By the time FitzGerald was ready to retire in 2004, the strategy was showing some success. Where Unilever had just four $1 billion-a-year brands in 1999, it now had 12 such brands; moreover, its profit margins had doubled within the past four years. However, revenue growth was stalled well below the targeted 5-6 percent level and some brands were having difficulty coping with critical environmental elements. For instance, Slimfast's managers were slow to recognize the threat posed by growing consumer interest in low-carbohydrate diets. By the time they introduced products with lower carbohydrate content, Slimfast's sales had fallen 22 percent. Also, sales of Unilever's prestigious fragrance products, including Calvin Klein perfumes, were lower than expected due to weak economic conditions and fewer travelers passing through airports worldwide, where the fragrances enjoy good distribution.
To guide development of a new strategy for 2005-2010, FitzGerald decided to revamp the corporate mission statement. After analyzing important trends, such as increased urbanization in many countries, the aging population, and increased consumer interest in healthy living, the Fitzgerald and Unilever's managers crafted a statement declaring that "Unilever's new mission is to add vitality to life. We meet everyday needs for nutrition, hygiene, and personal care with products that help people feel good, look good, and get more out of life." This broad statement helps managers and employees connect their work activities with the well-being of the customers and communities they serve. It also suggests how Unilever will differentiate itself from rivals within the pressured global marketplace.

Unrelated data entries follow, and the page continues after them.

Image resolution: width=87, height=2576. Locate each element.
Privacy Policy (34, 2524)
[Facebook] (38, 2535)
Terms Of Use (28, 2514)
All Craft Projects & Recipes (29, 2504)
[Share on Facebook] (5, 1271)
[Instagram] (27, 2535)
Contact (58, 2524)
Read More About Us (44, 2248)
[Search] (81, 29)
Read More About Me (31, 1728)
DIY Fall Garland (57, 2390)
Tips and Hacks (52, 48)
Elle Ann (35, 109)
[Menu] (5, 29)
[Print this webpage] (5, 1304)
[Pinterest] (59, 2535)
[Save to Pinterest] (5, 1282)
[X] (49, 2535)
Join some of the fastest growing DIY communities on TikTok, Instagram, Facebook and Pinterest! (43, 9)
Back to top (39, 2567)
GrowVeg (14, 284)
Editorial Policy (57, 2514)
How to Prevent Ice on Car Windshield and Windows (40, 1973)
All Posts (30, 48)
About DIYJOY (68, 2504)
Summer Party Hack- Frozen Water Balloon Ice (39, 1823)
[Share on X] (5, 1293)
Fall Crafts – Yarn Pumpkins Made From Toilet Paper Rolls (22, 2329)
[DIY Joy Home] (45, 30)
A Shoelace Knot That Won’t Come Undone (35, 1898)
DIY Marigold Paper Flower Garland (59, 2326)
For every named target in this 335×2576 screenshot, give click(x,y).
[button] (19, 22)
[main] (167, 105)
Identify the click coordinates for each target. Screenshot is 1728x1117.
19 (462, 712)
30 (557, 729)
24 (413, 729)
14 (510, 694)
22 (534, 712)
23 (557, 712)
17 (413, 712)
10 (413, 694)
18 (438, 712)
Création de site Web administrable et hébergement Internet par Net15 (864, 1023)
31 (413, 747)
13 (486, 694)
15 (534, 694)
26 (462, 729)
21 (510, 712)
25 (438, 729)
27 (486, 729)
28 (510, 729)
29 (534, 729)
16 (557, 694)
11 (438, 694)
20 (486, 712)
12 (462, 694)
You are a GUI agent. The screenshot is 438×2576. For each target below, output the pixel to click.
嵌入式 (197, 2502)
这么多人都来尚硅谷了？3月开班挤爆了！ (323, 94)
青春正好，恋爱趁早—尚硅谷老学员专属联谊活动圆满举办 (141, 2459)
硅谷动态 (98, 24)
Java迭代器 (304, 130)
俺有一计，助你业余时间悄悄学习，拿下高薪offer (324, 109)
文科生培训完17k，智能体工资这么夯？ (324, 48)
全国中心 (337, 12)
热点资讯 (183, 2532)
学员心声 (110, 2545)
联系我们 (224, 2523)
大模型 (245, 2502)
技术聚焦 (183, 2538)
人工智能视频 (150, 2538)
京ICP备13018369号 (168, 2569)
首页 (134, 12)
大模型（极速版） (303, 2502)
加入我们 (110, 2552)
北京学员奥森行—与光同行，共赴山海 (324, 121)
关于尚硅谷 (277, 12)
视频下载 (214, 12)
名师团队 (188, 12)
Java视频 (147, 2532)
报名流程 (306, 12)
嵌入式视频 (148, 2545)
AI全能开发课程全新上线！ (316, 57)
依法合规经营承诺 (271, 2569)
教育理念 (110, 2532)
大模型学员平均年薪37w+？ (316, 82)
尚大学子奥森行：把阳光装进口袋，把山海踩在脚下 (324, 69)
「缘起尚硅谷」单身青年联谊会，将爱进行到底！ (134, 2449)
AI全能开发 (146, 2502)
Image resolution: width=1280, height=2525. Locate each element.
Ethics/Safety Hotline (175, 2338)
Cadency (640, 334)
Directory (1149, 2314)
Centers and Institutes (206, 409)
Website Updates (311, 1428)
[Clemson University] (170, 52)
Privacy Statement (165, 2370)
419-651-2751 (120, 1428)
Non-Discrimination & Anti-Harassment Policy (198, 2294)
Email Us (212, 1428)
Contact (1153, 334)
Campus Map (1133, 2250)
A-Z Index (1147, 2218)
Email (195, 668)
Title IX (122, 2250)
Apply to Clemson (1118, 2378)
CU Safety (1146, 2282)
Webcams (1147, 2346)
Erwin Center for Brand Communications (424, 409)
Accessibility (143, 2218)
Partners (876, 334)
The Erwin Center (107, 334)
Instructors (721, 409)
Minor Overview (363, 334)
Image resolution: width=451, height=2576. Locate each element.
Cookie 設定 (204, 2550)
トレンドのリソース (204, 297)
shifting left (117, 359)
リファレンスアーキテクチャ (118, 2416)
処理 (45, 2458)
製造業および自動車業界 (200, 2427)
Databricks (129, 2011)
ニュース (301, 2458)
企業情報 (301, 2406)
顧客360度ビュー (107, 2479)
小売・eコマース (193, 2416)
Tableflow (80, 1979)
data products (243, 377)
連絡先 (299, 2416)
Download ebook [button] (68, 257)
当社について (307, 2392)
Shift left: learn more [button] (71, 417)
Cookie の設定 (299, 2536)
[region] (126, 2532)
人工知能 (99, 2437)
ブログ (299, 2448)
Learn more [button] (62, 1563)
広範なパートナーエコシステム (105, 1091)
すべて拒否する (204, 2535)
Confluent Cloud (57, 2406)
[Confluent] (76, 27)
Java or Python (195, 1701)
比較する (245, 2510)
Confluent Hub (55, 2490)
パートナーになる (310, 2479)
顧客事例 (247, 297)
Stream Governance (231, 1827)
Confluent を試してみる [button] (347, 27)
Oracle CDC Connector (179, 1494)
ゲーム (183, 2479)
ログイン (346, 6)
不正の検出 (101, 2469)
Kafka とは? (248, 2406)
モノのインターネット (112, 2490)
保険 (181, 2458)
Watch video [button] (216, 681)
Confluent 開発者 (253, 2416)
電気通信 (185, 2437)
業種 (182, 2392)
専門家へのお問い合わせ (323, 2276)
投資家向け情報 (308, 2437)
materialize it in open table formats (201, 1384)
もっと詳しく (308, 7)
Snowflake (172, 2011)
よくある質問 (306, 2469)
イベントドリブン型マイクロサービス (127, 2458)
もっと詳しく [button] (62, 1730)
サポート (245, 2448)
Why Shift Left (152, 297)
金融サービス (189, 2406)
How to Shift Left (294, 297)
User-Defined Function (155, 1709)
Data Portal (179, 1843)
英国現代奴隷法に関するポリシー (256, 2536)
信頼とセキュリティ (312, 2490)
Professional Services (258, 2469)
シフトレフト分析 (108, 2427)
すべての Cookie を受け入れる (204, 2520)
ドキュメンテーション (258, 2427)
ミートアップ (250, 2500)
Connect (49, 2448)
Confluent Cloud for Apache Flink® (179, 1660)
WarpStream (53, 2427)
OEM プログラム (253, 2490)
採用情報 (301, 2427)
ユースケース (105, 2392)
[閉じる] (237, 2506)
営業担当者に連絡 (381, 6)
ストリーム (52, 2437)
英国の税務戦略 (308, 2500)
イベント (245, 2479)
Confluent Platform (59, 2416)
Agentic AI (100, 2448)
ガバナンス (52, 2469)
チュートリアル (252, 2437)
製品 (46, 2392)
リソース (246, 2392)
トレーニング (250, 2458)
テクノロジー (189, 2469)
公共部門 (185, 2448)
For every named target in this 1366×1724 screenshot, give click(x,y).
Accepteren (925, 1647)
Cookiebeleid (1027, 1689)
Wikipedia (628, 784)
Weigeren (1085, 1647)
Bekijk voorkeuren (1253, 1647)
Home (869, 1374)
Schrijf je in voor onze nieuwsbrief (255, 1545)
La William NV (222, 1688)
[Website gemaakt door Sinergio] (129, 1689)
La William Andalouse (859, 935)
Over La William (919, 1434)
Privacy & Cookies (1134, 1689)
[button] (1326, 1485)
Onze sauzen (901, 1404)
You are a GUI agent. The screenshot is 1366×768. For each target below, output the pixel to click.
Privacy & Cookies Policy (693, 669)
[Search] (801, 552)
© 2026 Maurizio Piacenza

Now FitzGerald's successor, Patrick Cescau, has taken over the process of implementing the "Unilever 2010" strategy. He's giving the corporate name more prominence by ensuring that it appears on all company products, communications, and promotional materials. Instead of publicly explaining the corporation's growth goals in detail, he's talking more generally about a range of assumptions for sales, profits, costs, and debt. He's continuing the former CEO's policy of benchmarking shareholder return against a peer group of 20 competitors to check its performance. On the competitive front, Cescau has to deal with Reckitt Benckiser's strength in product innovation, Procter & Gamble's marketing power, and Nestlé's brand-building abilities. And he must keep Unilever's brands at the top of their categories to retain prime shelf space in Wal-Mart and other big retail chains.
QUESTIONS
1. How effectively do you think Unilever's mission statement establishes the company's direction and important values? What changes, if any, would you recommend, and why?
2. Identify two of Unilever's strengths, weaknesses, opportunities, and threats. How might Cescau use the strengths to counteract the threats?
3. Where on the BCG Matrix would you place Unilever's 400 remaining brands? Where would you place any newly developed products being introduced? Explain.